Magnetocardiography in Diagnosis of Stress-Induced Cardiomyopathy

Abstract

Background: Takotsubo cardiomyopathy is a difficult diagnosis to make as it frequently mimics acute coronary syndrome (ACS). Magnetocardiography (MCG) is a diagnostic modality with the potential to distinguish ischemic from nonischemic cardiac presentations.

Case summary: This case series includes 3 patients who were diagnosed with takotsubo cardiomyopathy and underwent MCG. The purpose of this study is to describe patients' and MCG's characteristics to explore the utility of MCG in the diagnosis of stress-induced cardiomyopathy and to encourage further studies in this field.

Discussion: The potential of MCG in cardiology has been explored since the 1970s, but its application in the evaluation of acute chest pain has only recently gained significant attention. To our knowledge, there are no other reports exploring the potential of MCG in the diagnosis of takotsubo cardiomyopathy.

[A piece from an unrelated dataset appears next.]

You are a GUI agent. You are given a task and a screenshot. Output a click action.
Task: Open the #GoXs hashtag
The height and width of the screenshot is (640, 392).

Take-home message: If clinical and laboratory findings are concerning for ACS but MCG is consistent with no ischemia, takotsubo cardiomyopathy should be considered.

Keywords: acute coronary syndrome; cardiomypathy; chest pain.

Graphical abstract

Figure 1

Examples of Normal and Ischemic Magnetocardiography Patterns Based on MCG Result Printout Sheet Generated by Avalon-H90 MCG Magnetocardiography (MCG) printout for a patient with no ischemic heart disease (normal control), demonstrating electric current direction activity (A) acquired during T-wave (B) as well as the heart’s effective electric dipole map (C). Top panel: Healthy patient. (Ai) The MCG system captures the rotation and translation of the heart's effective electric current dipole during the T-wave in 3 planes (XZ, XY, YZ), corresponding to sagittal, coronal, and axial views, respectively. Shown is a set of uniformly oriented vectors pointing toward the lower-left quadrant in the XY and XZ planes, corresponding to a normal electric current direction activity (analogous to the normal electrocardiogram axis). The vector is narrow (nondispersed). Bottom panel: Patient with acute coronary syndrome (ACS). (Aii) Shown is a dispersed (broad) set of blue vectors and enlarged deviation in the effective electric dipole during T-wave found in a patient with ACS. (Ci) The effective electric dipole map represents the heart's electrical activity during repolarization (T-wave). Here, in a healthy participant it is uniform (oval shaped) and centrally positioned. (Cii) For comparison, the electric dipole map from a patient with ACS is multilobular, dispersed, and “off-center.”

Figure 2

Initial ECG in the Emergency Department Case 1 Electrocardiogram (ECG) demonstrating new diffuse upsloping ST-segment elevations.

Figure 3

Magnetocardiography Case 1 Initial magnetocardiography tracing was inconsistent with acute ischemic changes, including no evidence of fanning of the EECV vector (ie, the vector is narrow) and fragmentation (unstable dipole orientation) of the magnetic field map (ie, patchy, as opposed to uniform appearance). EECV = effective electric current vector.

Figure 4

Initial ECG in the Emergency Department Case 2 Baseline electrocardiogram (ECG) demonstrating sinus tachycardia with a known left bundle branch block pattern.

Figure 5

Magnetocardiography Case 2 The magnetocardiography signal was inconsistent with acute coronary syndrome; rather, it was suggestive of a benign left bundle branch block pattern, as evidenced by the vector orientation and lack of “vector fanning pattern.” In addition, there was no fragmentation of the magnetic field map. EECV = effective electric current vector.

Figure 6

Initial ECG in the Emergency Department Case 3 Electrocardiogram (ECG) demonstrating T-wave inversions in leads I, aVL, and V₂-V₆.

Figure 7

Magnetocardiography Case 3 Magnetocardiography demonstrating inverted electrical current throughout the T-wave, suggesting an interventricular conduction abnormality rather than ischemia. EECV = effective electric current vector.